2024年の統計では、1日あたり約330万回ものサイバー攻撃が検知されており、その数は前年比154%増加しています。サプライチェーンを通じた攻撃、内部関係者による情報漏洩、クラウドサービスの脆弱性を突いた攻撃など、攻撃手法は多様化の一途をたどっています。
被害の多面性
サイバー攻撃による被害は、単に金銭的損失にとどまりません。基幹システムの停止による業務の中断、顧客情報の漏洩による信頼の失墜、株価の下落、取引先との関係悪化、さらには訴訟リスクなど、その影響は企業活動のあらゆる側面に及びます。
ある出版大手企業では、ランサムウェア攻撃により数週間にわたって業務が停止し、書籍の配送や新刊の発売が遅延する事態となりました。このような事業継続性への影響は、短期的な売上減少だけでなく、長期的なブランド価値の毀損にもつながります。
取締役の法的責任:善管注意義務とサイバーセキュリティ
善管注意義務の範囲
会社法第330条および民法第644条に基づき、取締役は会社に対して「善良な管理者の注意義務」(善管注意義務)を負っています。この善管注意義務は、経営者として通常払うべき注意を怠らずに、会社のために誠実に職務を行う義務を意味します。
そして現代において、サイバーセキュリティ体制の構築と運用は、この善管注意義務の重要な一部として明確に位置づけられています。取締役がサイバーセキュリティに関する体制整備を怠ったことが原因で企業に損害が発生した場合、善管注意義務違反として損害賠償責任を問われる可能性があるのです。
内部統制システムの構築義務
会社法第348条第3項第4号および第362条第4項第6号は、取締役(会)に対して内部統制システムの構築を義務づけています。サイバーセキュリティ対策は、この内部統制システムの中核をなす要素の一つです。
大阪地方裁判所の判例では、取締役は会社の業務の適正な確保をするために必要な体制(内部統制システム)の整備をする義務を負うとされています。サイバーセキュリティ体制が企業規模や業務内容に照らして適切でなく、サイバー攻撃により企業や第三者に損害が発生した場合、取締役は会社に対して善管注意義務違反による賠償義務を負うことになります。
監督責任と個人責任
WTW(ウイリス・タワーズワトソン)の調査によれば、グローバル企業においてサイバー攻撃後、組織の取締役や経営幹部が罰金、懲役、失職などの責任を負うケースが増加しており、回答者の51%がそのような事例を認識しています。

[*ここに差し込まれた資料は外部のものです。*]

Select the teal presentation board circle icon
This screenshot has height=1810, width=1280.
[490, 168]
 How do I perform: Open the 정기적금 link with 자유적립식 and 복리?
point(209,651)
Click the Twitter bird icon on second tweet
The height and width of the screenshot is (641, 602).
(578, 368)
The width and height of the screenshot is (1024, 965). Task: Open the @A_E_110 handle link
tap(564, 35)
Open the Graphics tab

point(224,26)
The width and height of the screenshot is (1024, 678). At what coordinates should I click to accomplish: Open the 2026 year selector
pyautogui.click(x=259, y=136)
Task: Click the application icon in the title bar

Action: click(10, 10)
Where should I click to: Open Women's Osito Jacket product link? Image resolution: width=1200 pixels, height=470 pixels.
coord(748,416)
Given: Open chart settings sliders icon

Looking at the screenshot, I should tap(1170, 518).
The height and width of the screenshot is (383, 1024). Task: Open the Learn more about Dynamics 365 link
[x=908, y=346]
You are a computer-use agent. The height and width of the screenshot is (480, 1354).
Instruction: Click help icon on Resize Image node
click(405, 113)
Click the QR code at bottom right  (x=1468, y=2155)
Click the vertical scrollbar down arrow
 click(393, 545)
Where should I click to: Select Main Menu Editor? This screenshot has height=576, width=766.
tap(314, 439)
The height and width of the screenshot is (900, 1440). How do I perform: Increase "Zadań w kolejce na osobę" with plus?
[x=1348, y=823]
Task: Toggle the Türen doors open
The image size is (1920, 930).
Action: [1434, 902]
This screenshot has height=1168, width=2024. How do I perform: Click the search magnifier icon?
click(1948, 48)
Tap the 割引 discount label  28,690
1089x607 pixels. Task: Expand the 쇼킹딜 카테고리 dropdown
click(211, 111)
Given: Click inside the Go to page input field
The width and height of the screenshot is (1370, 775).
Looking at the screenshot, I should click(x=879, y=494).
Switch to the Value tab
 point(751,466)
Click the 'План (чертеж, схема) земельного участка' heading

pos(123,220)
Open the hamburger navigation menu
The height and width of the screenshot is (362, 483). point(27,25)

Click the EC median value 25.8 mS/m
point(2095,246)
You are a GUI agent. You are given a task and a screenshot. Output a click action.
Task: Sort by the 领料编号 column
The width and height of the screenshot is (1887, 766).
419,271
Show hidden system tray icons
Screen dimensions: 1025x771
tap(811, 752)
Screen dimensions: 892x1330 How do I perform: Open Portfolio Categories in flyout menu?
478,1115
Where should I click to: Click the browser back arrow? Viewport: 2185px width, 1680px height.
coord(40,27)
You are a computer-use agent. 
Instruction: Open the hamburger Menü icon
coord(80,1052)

また、金融庁が2024年10月に改訂した「金融分野におけるサイバーセキュリティに関するガイドライン」では、経営陣がサイバーセキュリティを経営方針における重要課題の一つとして位置づけ、自らリーダーシップを発揮することが明記されています。経営陣がこの責任を怠った場合、善管注意義務違反や任務懈怠による損害賠償責任を問われ得るとしています。
サイバーセキュリティ経営ガイドラインが示す経営者の役割
ガイドラインの意義
経済産業省と独立行政法人情報処理推進機構(IPA)は、2023年3月に「サイバーセキュリティ経営ガイドライン Ver 3.0」を公表しました。このガイドラインは、大企業および中小企業(小規模事業者を除く)の経営者を対象として、サイバー攻撃から企業を守る観点で、経営者が認識する必要がある事項を体系的に示しています。
6年ぶりの改訂となった本ガイドラインでは、巧妙化した昨今のサイバー攻撃に備えるには、事前対策のみならず事後対策が必要であると明確に言及しています。これは、完璧な防御は不可能であることを前提に、被害を最小限に抑え、迅速に復旧できる体制を整備することの重要性を示しています。
経営者が認識すべき3原則
ガイドラインでは、経営者が認識すべき以下の3つの原則を掲げています。
原則1:経営者はサイバーセキュリティリスクを認識し、リーダーシップによって対策を進める
サイバーセキュリティは経営課題であり、IT部門だけの問題ではありません。経営者自らがその重要性を理解し、組織全体に対策の必要性を明確に示すことが求められます。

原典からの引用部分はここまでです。